ЗАДАНИЯ К РАБОТЕ
A: Объясните по очерку о Паустовском, почему в Одессе 1920 года, где царили голод, холод и разруха, появилась надежда.
B: Откуда, согласно очерку о Паустовском, автор и его друзья узнали о смерти писателя?
C: Продолжите очерк о Паустовском со следующего предложения после последнего приведенного.

ИСХОДНЫЙ ТЕКСТ
"""

Александр Бирштейн
Завтра день рождения одного из главных для меня писателей – Константина Георгиевича Паустовского. Не уверен, что завтра смогу «выйти в эфир». Да и очерк этот не поздравление, а очередное признание в любви.
КАК ЖАЛЬ,
ЧТО ОЖИДАНИЯ
НЕ СБЫЛИСЬ
14 июля 1968 года я и мои друзья Славик Краснов и Олег Сташкевич летели в Москву. Из газет, раздаваемых стюардессой, мы узнали, что умер Константин Георгиевич Паустовский.
Конечно, прикупив красные гвоздики, мы были на панихиде. И только тогда осознал, как близок, как важен для меня этот писатель.
А началось все с книжечки синего цвета, изданной в Одессе и названной «Время больших ожиданий». Сколько раз я ее читал! И, конечно, взялся за томики цвета кофе с молоком – собрание сочинений писателя. И поразился.
У ПАУСТОВСКОГО НЕ БЫЛО ОТРИЦАТЕЛЬНЫХ ГЕРОЕВ.
Никто не вызывал на его страницах омерзения, ненависти! Сожаление, гордость, улыбку, любопытство, приязнь…
Я прочел почти все, написанное «Константином Георгиевичем. Я прочел от корки до корки книгу-подвиг – его подвиг! – альманах «Тарусские страницы». Но главная – для меня! – книга – все равно: «Время больших ожиданий».
«В февральский день 1920 года во время пронзительного норда деникинцы бежали из Одессы, послав напоследок в город несколько шрапнелей. Они лопнули в небе с жидким звоном…»
И все. И Одесса свободна. А в ней голод, холод и разруха. Но зато в Одессе, наконец, мир. А это сулит надежду. И пробуждает ожидания. Огромные, как море, которое плещется внизу под улицей Черноморской.

"""

ПРЕДСТАВЛЕННЫЕ ДАННЫЕ
"""

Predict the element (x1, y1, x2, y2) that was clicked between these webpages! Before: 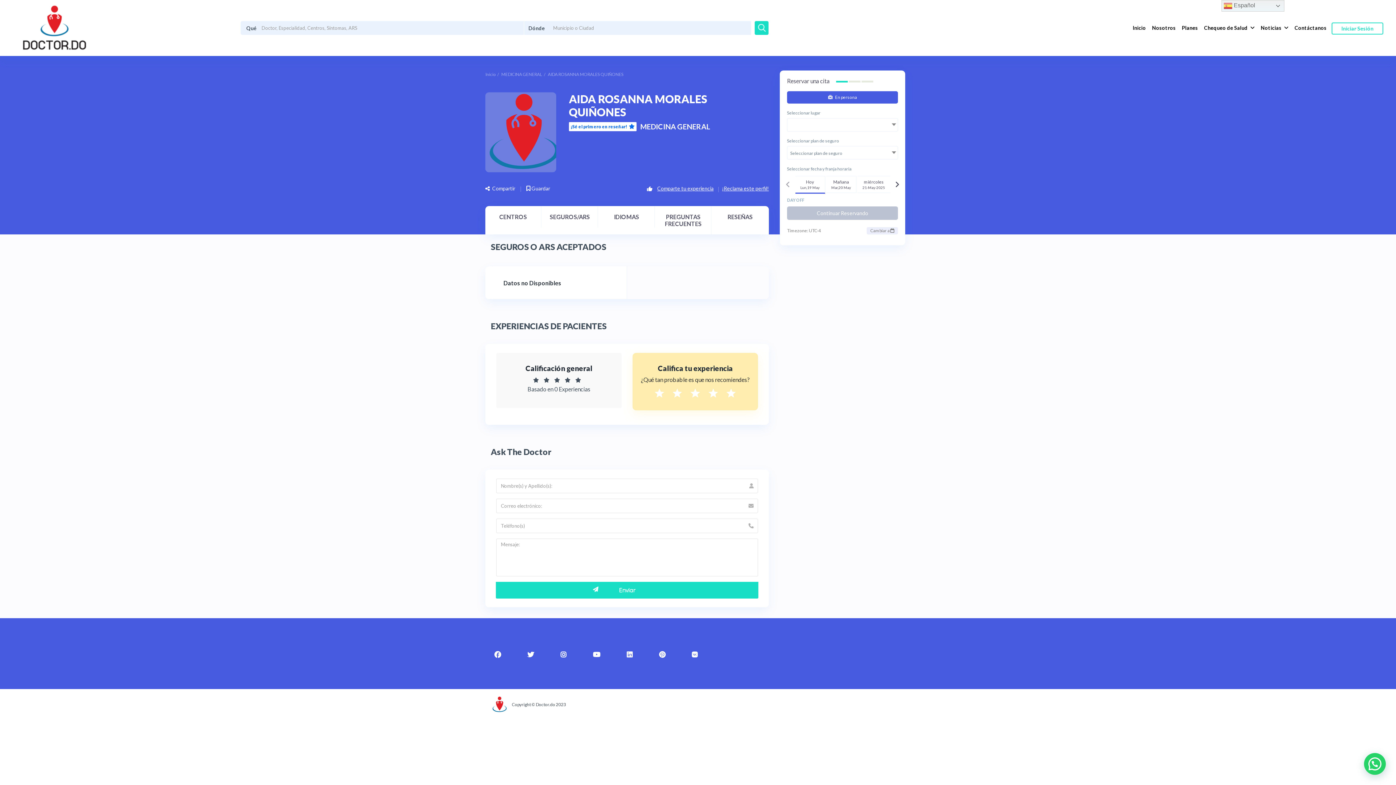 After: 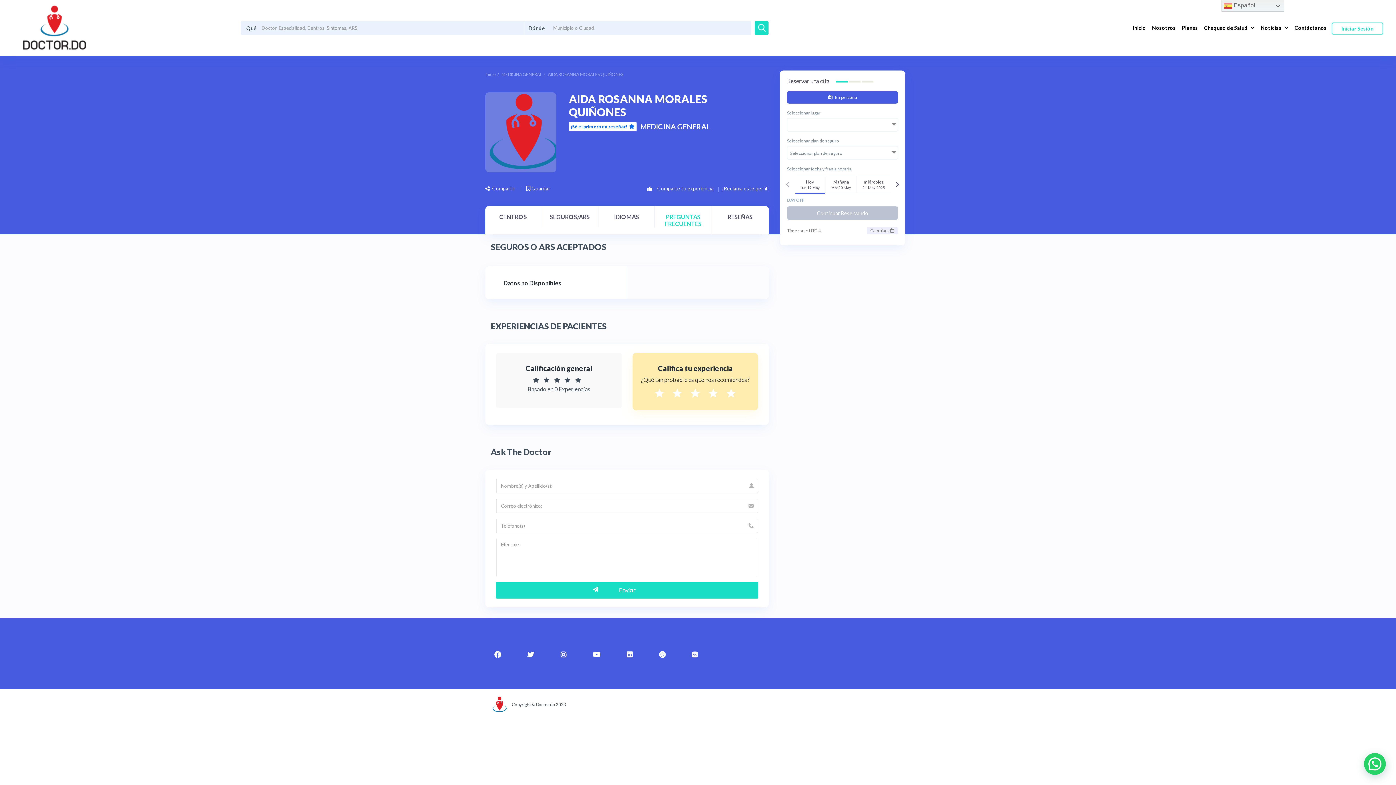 Action: label: PREGUNTAS FRECUENTES bbox: (655, 206, 711, 234)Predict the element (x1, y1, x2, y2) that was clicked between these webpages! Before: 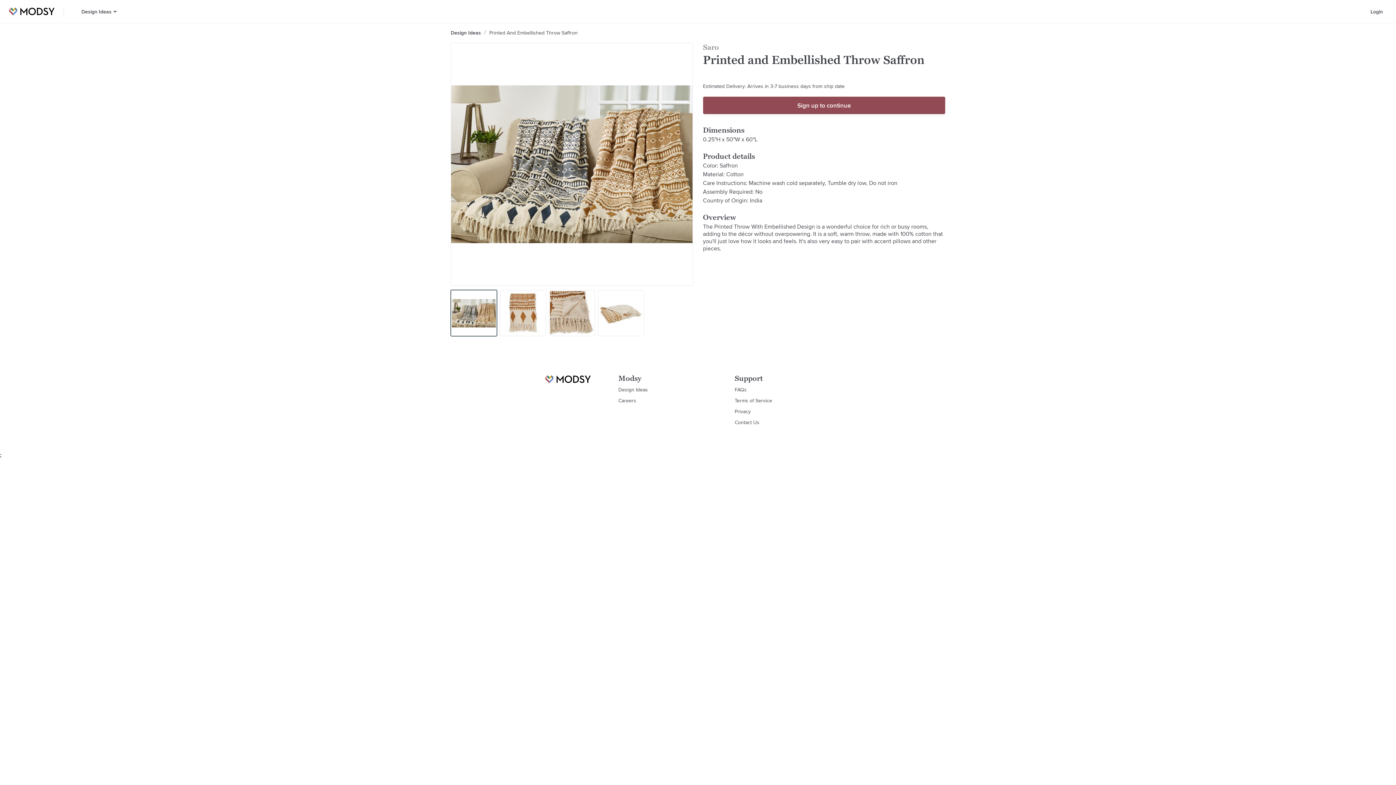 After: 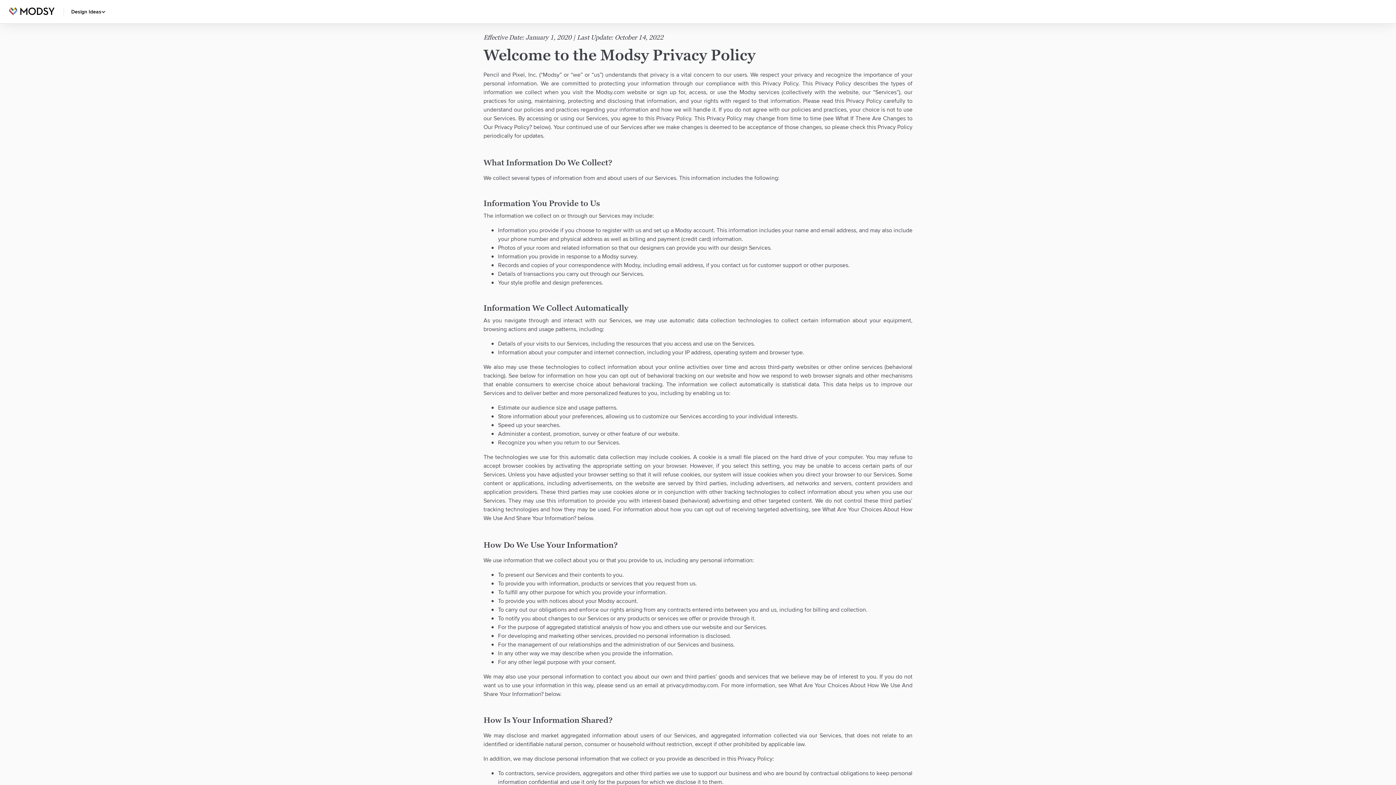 Action: bbox: (734, 408, 750, 415) label: PrivacyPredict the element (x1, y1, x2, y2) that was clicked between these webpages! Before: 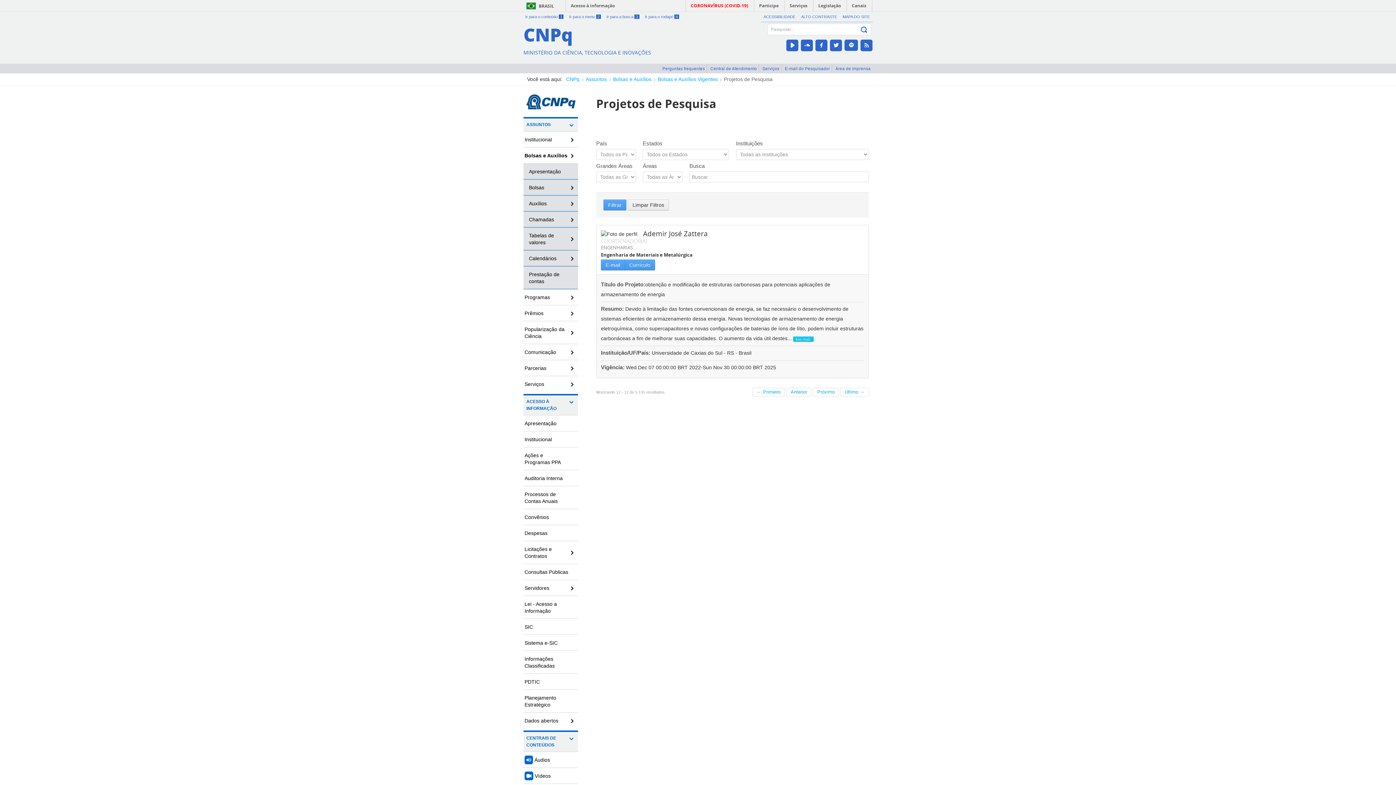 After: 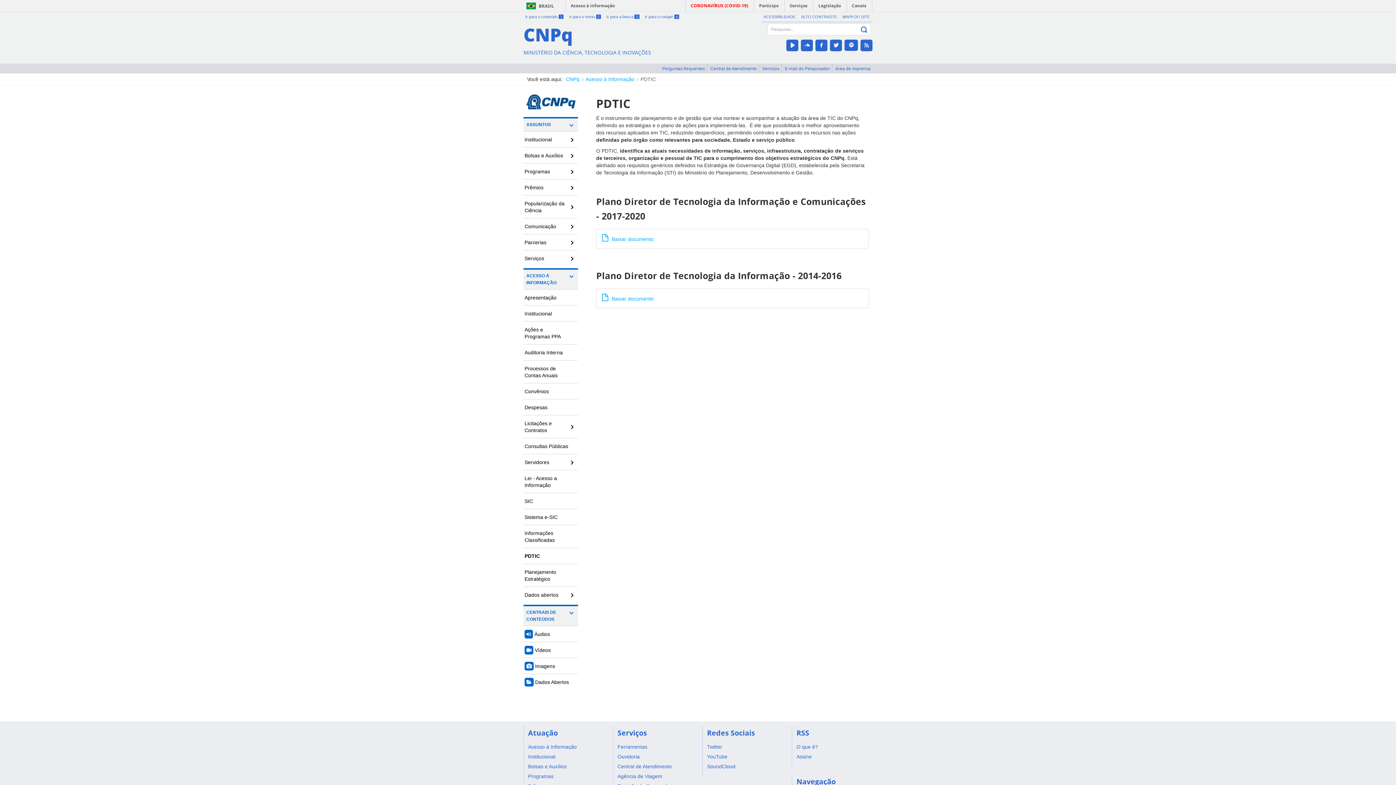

"""

ОТВЕТЫ К ЗАДАНИЯМ
A: Деникинцы бежали из Одессы, и в городе наконец наступил мир. По словам автора, мир сулит надежду и пробуждает ожидания.

B: Из газет, которые раздавала стюардесса во время их полета в Москву.

C:
«Самый путь из города на Черноморскую улицу был своего рода лекарством от невзгод. Я часто испытывал это на себе. Иногда я возвращался из города в полном унынии из-за какой-нибудь неудачи. Но стоило мне войти в безлюдные переулки, окружавшие Черноморскую,– в Обсерваторный, Стурдзовский или Батарейный, – услышать шелест старых акаций, увидеть темный плющ на оградах, освещенных золотеющим солнцем зимы, почувствовать веяние моря на своем лице, и тотчас возвращались спокойствие и душевная легкость…».
Однажды мой товарищ, с которым гуляли мы по тихим переулкам Отрады, по дорожке вдоль моря от Лермонтовского переулка, сказал мне:
– Я знаю, ты тут свою прозу придумываешь!
– Не придумываю… – только и возразил я. И правда, начитавшись прозы Константина Георгиевича, впитав его строки, приведенные выше, я частенько приходил сюда обдумывать то, что напишу. Я бродил переулками, спускался на «среднюю» тропу над морем. Восемь из девяти повестей из цикла «Полу…» написаны именно там.
В свое время на Черноморской появлялись писатели, и какие!
«…В то время Илья Арнольдович Ильф еще не был писателем, а ходил по Одессе в потертой робе, со стремянкой и чинил электричество. С этой стремянкой на плече Ильф напоминал длинного и тощего трубочиста из андерсеновской сказки…».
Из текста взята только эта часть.